(EXERCISE GOAL): In the material below, some lines carry "Social". Copy each such line.

(MATERIAL PROVIDED):
- - - - -
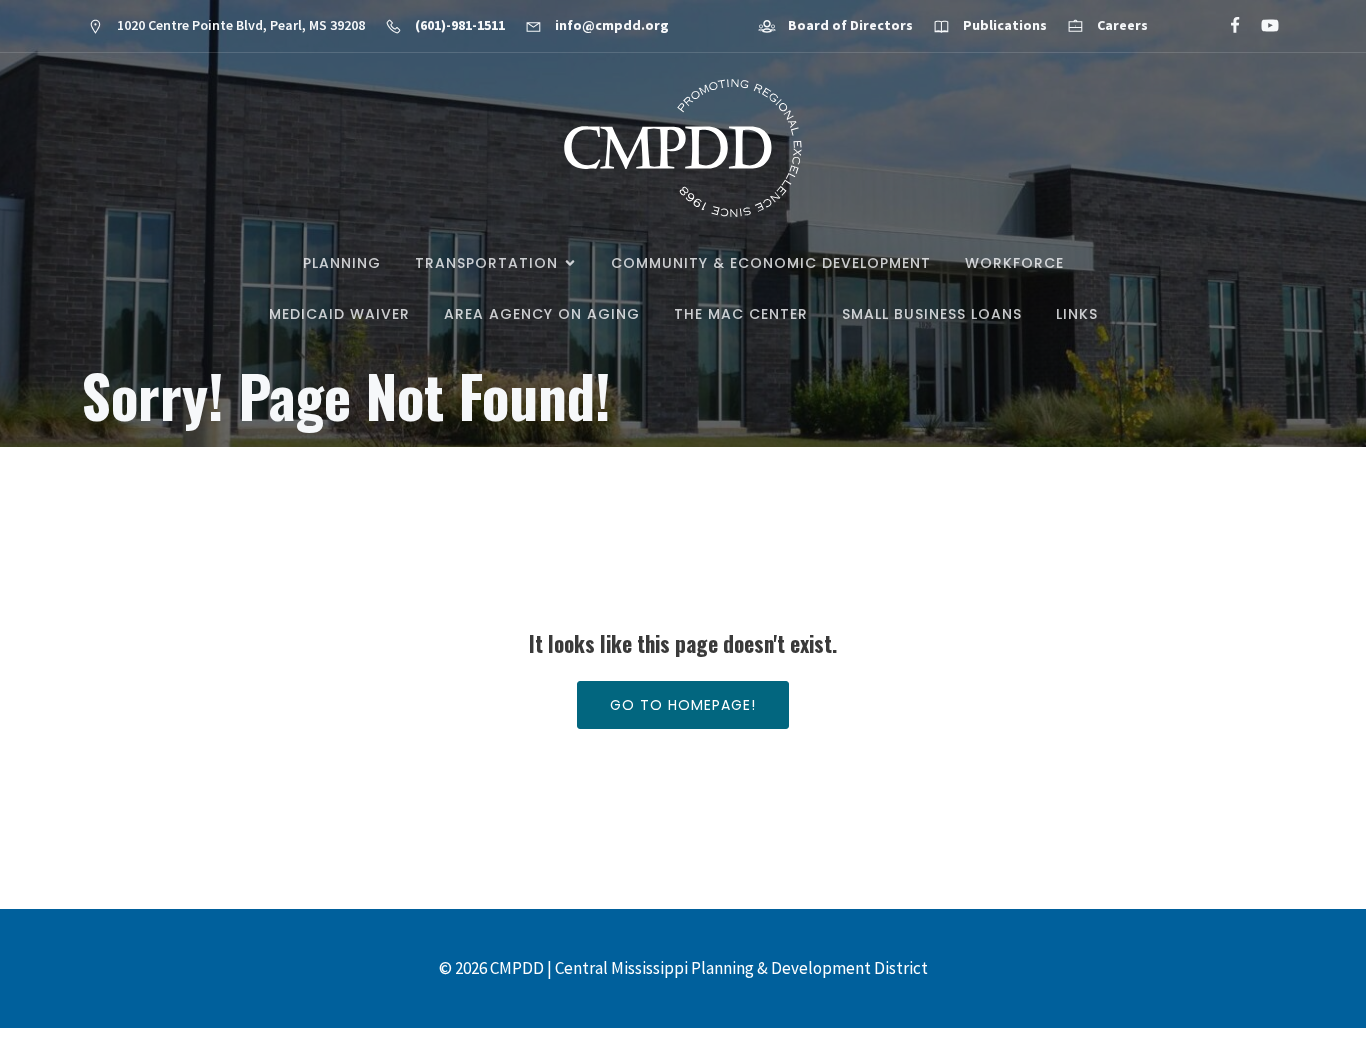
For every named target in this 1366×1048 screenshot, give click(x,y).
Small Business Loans (932, 314)
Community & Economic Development (771, 263)
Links (1077, 314)
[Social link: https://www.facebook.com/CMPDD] (1226, 26)
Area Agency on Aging (542, 314)
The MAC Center (741, 314)
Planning (342, 263)
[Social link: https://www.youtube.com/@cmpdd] (1261, 26)
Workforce (1014, 263)
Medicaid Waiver (339, 314)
- - - - -
(SOLVED EXERCISE):
[Social link: https://www.facebook.com/CMPDD] (1226, 26)
[Social link: https://www.youtube.com/@cmpdd] (1261, 26)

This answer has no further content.